SAYA tentu seperti Anda, sedih bercampur marah mengetahui tragedi di Stadion Kanjuruhan, beberapa hari yang lalu.
Kita sedih karena ada banyak korban pada kejadian itu. Kita juga marah, mengapa petugas sampai tidak bisa mengendalikan situasi.
Kita juga malu, karena negara yang kita cintai ini menjadi terkenal di seluruh dunia. Bukan karena prestasinya, namun karena korban yang luar biasa banyak, kedua terbesar sepanjang sejarah sepak bola dunia.
Dan tragedi itu hanya sebulan menjelang pertemuan G20, di mana kepala-kepala negara terkenal akan hadir di Bali.
Mungkin seperti Anda, saya sampai tidak bisa melakukan kegiatan rutin selain yang pokok selama dua-tiga hari setelah kejadian itu.
Bahkan saya enggan menyalakan televisi karena tidak ingin perasaan saya semakin tersayat jika melihat kejadian itu.
Saya hanya membaca berita, analisis dan komentar dari media sosial tentang tragedi itu.
Terbaca banyak yang menyalahkan petugas karena menggunakan gas air mata untuk mencegah oknum penonton mendekati pemain dan official di tengah lapangan.
Namun ada juga yang menganggap polisi sudah benar. Dengan peralatan yang ada, hanya itu yang bisa dilakukan untuk mengendalikan situasi, agar massa tidak semakin anarkis.
Penetapan bahwa suporter lawan tidak dihadirkan juga dianggap tepat. Kemudian ada juga yang menyalahkan panitia penyelenggara yang kekeuh tidak mau mengubah waktu pertandingan menjadi lebih sore seperti usulan petugas.
Konon alasannya karena jadwal pertandingan sudah diprogram jauh hari sebelumnya, dan melibatkan banyak pihak.
Tapi biarlah tim bentukan Menko Polhukam Mahfud MD yang akan menjelaskan duduk perkaranya secara faktual.

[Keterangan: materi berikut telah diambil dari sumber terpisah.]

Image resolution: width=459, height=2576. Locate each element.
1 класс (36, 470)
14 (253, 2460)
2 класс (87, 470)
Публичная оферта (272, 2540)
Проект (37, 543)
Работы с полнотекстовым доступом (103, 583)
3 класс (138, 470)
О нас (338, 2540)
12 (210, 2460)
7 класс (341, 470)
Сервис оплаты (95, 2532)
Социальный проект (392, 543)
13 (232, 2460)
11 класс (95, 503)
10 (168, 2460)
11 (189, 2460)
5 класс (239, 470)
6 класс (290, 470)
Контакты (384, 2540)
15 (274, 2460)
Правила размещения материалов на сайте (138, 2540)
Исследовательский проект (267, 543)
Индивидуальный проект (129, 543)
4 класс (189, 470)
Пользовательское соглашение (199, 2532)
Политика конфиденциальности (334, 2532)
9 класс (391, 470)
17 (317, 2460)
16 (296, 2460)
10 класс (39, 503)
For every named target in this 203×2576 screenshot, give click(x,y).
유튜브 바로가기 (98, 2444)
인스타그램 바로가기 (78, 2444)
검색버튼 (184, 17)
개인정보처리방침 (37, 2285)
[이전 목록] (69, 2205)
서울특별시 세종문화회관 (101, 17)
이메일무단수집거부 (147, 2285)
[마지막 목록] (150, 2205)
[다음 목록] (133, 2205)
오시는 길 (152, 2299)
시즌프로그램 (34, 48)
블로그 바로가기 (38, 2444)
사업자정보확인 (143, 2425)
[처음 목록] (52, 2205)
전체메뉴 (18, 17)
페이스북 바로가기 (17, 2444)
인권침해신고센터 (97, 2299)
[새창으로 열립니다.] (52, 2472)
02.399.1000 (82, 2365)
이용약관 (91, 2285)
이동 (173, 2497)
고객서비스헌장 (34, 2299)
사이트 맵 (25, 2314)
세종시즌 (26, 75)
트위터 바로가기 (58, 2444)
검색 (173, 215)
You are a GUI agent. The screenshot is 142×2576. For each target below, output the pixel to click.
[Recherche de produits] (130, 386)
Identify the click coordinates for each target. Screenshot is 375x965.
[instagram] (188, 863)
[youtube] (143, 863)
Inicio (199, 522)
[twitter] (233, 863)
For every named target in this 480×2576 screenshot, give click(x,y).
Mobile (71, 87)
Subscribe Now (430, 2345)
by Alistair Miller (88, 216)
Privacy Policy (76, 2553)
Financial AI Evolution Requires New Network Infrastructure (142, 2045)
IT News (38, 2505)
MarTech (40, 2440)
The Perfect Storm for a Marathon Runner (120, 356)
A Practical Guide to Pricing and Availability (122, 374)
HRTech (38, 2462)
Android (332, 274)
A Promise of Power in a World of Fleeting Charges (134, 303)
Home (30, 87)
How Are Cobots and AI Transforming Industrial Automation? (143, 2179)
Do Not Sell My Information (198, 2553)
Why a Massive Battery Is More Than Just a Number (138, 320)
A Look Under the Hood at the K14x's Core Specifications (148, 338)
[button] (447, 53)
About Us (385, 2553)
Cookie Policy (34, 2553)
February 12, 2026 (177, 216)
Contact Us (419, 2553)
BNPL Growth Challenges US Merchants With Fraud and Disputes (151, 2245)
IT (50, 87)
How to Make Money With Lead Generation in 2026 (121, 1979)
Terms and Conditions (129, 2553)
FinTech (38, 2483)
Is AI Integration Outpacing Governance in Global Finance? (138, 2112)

Itulah yang agaknya bisa mengurangi kemasygulan dan kejatuhan harga diri bangsa di mata dunia.
Tapi kemasygulan itu pastinya tidak seberapa dibandingkan dengan kesedihan para orangtua yang anaknya menjadi korban dalam tragedi itu. Semoga mereka ikhlas dan tabah menghadapi musibah ini.
Sudah benar apa yang dilakukan para petinggi kita, yaitu menghibur mereka yang berduka dan mengurus yang sakit. Lalu membentuk tim pencari fakta dan kemudian menghukum mereka yang salah, supaya tidak terulang lagi tragedi yang memilukan itu.
Selanjutnya kita harus segera bangkit dari pengelolaan persepakbolaan yang cenderung minim prestasi selama ini.